You would have to ask Whitehill for prices, but they’ll probably tell you not to waste your time and get a machine that can handle the blocks first. Something like one of the Wadkin EKA, ECA, SET or JET tenoners or a SCM Ten220 is the most ideal.

I wouldn’t be suprised a set up like that is over £800 worth of blocks for both sides of the comb joint. 
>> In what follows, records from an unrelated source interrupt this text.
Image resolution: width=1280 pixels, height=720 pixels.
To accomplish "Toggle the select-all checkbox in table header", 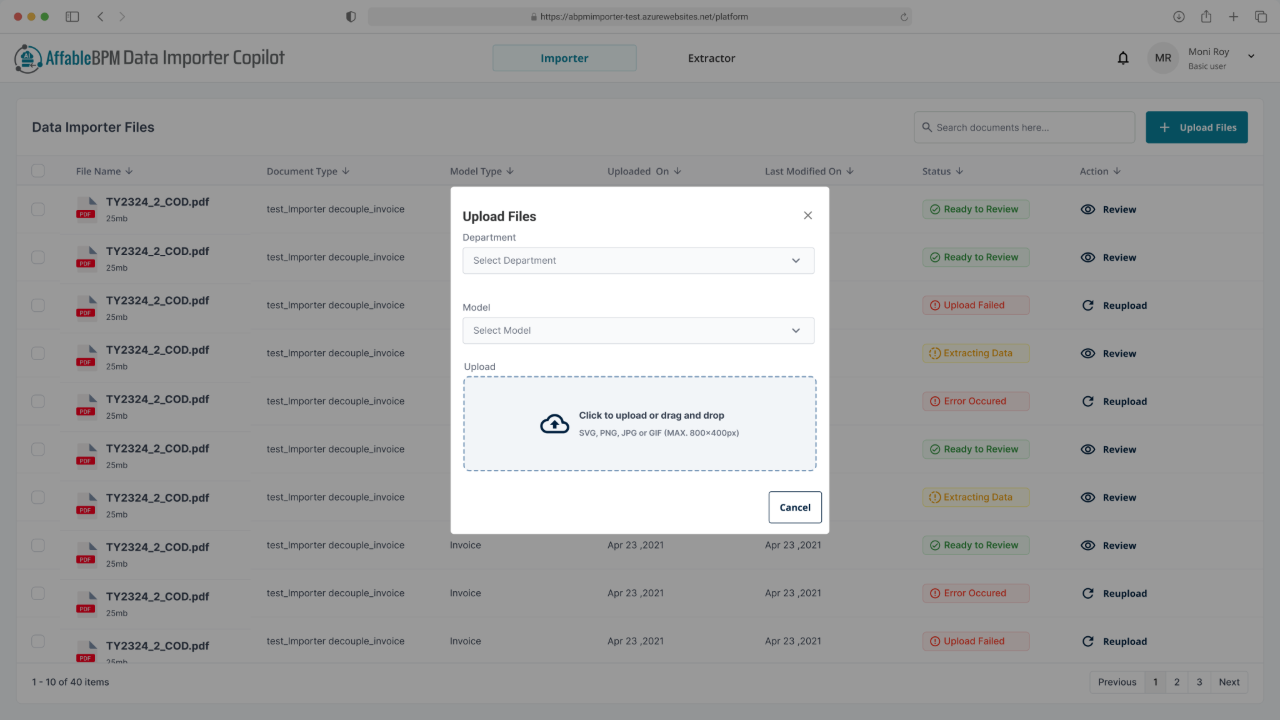I will click(x=38, y=171).
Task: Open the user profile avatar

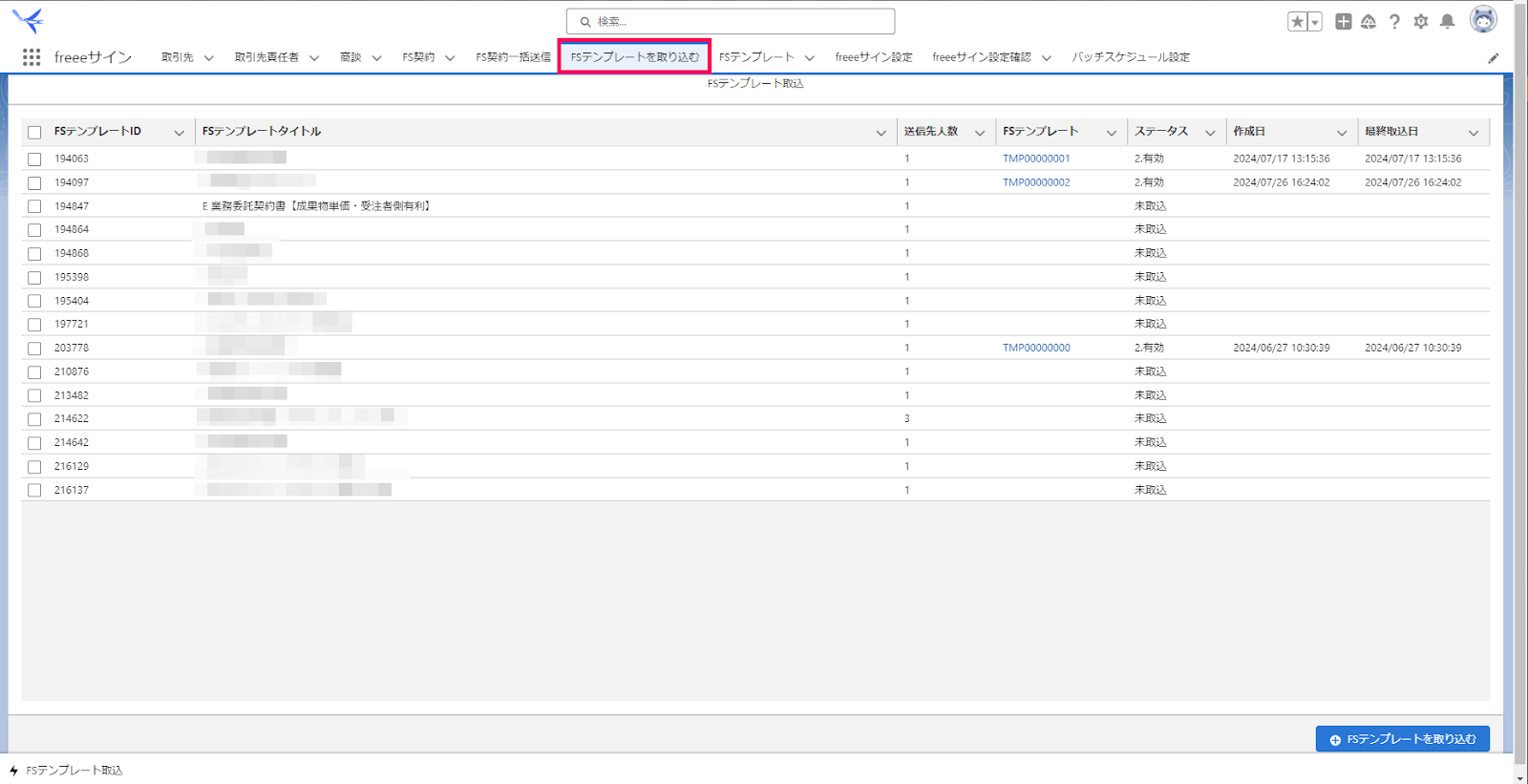Action: pos(1483,19)
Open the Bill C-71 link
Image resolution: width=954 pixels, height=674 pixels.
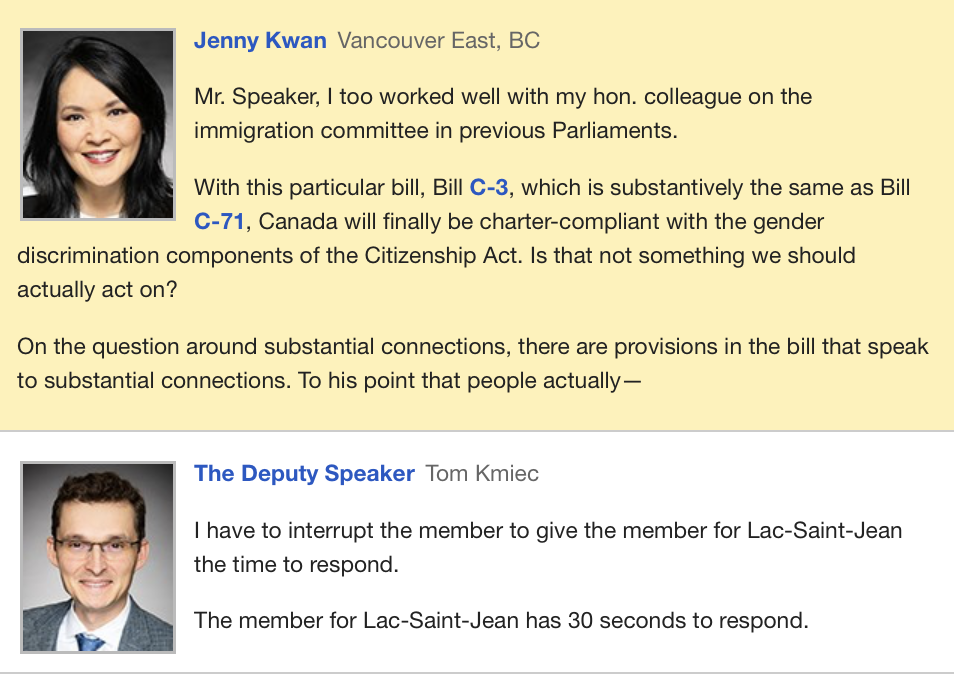click(x=219, y=221)
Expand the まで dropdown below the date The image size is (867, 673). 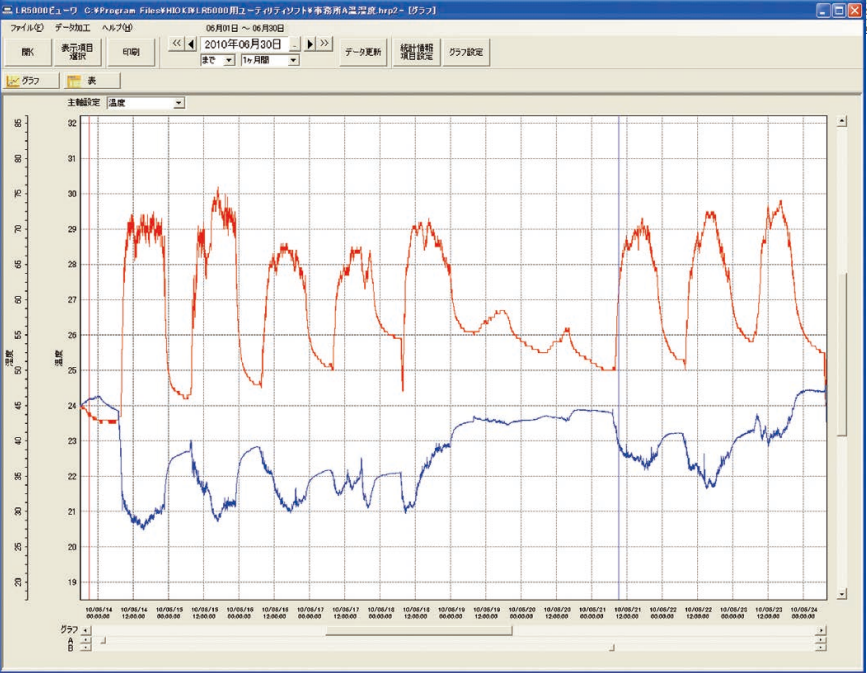229,60
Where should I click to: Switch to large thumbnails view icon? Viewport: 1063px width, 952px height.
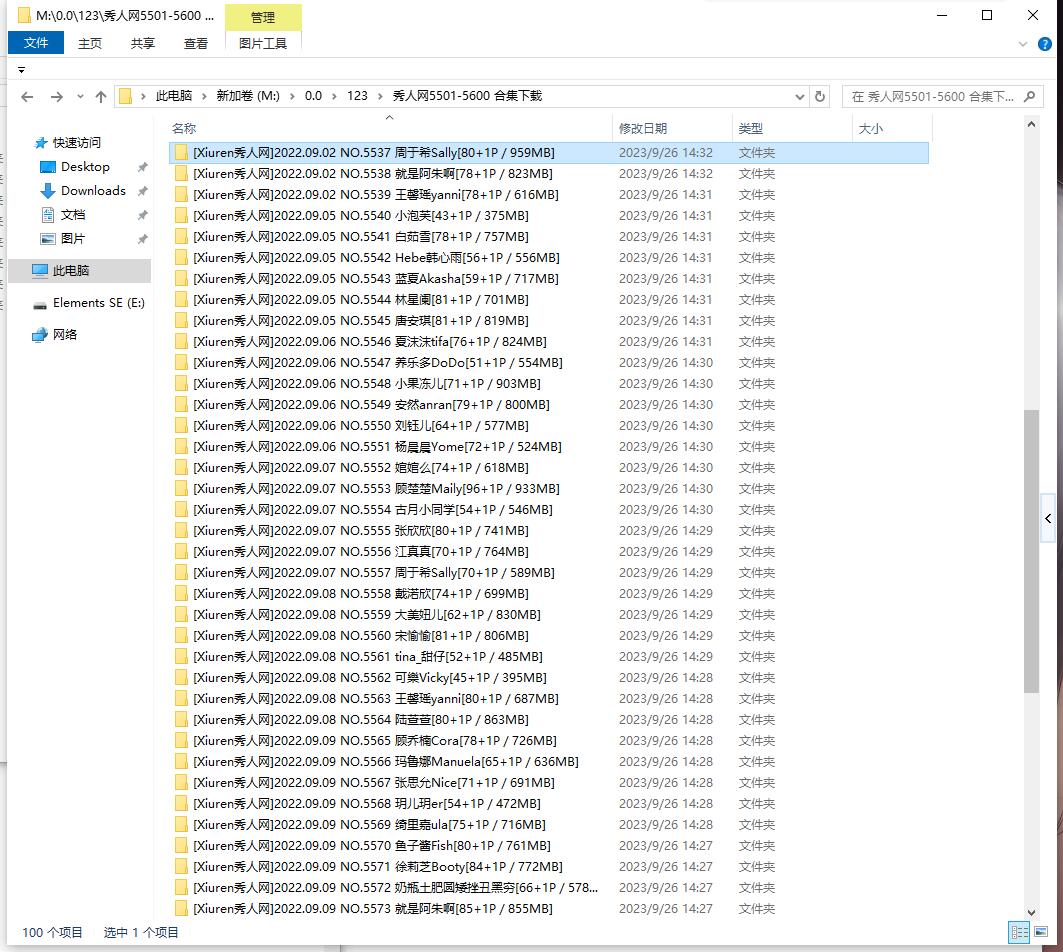coord(1040,932)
If I remember rightly, your multico is single phase. I very much doubt a three phase machine handles them well, let alone a single phase one.


----------



## pollys13 (8 Feb 2019)

I see he has a set of Whitehill Multico top and bottom scribe heads, but the other two, what are they?
SCM Ten220, these types of machines would be far too big and far too pricey for my home workshop.
Cheers for input.


----------



## Jacob (8 Feb 2019)

For a fancy modern window joint by the look of it. Some expensive kit there!


----------



## pollys13 (8 Feb 2019)

Doing tenons on the bandsaw is straightforward enough. Must be the same regards comb joints?
Stacked tooling on the Multico can do comb joints, though probably quite expensively. What else can stacked tooling do on the Multico? Roy Sutton in his Safer Wood Machining DVD, says the Multico tenoner is one of the safest machines one can use.
Trevanion says some people do use it with stacked tooling, though not designed to do that. Does that mean is a dodgy practice and wise to stay away from it?
Cheers.


----------



## Trevanion (8 Feb 2019)

pollys13":2r4v7d92 said:


> Trevanion says some people do use it with stacked tooling, though not designed to do that. Does that mean is a dodgy practice and wise to stay away from it?
> Cheers.



It's more impractical rather than dodgy, so to speak. Multico Tenoners are very good at what they were designed for, square shoulders and scribes. Anything other than that wasn't really in mind when they designed the machine, the blocks require quite a lot of power to run through timber with any sort of efficiency and a Multico doesn't have that. Besides, unless you're making windows every day you don't need a comb joint set, a regular mortice and tenon or bridle joint is just as good.

I thought I had seen this exact machine elsewhere, and I was right. It was on a Bidspotter auction back in January: https://www.bidspotter.co.uk/en-gb/auction-catalogues/handi/catalogue-id-home-a10303/lot-d09c7d88-dd08-47b0-954d-a9d700dbb131 He's probably making a tidy profit on it.


----------



## pollys13 (8 Feb 2019)

OK cheers.


----------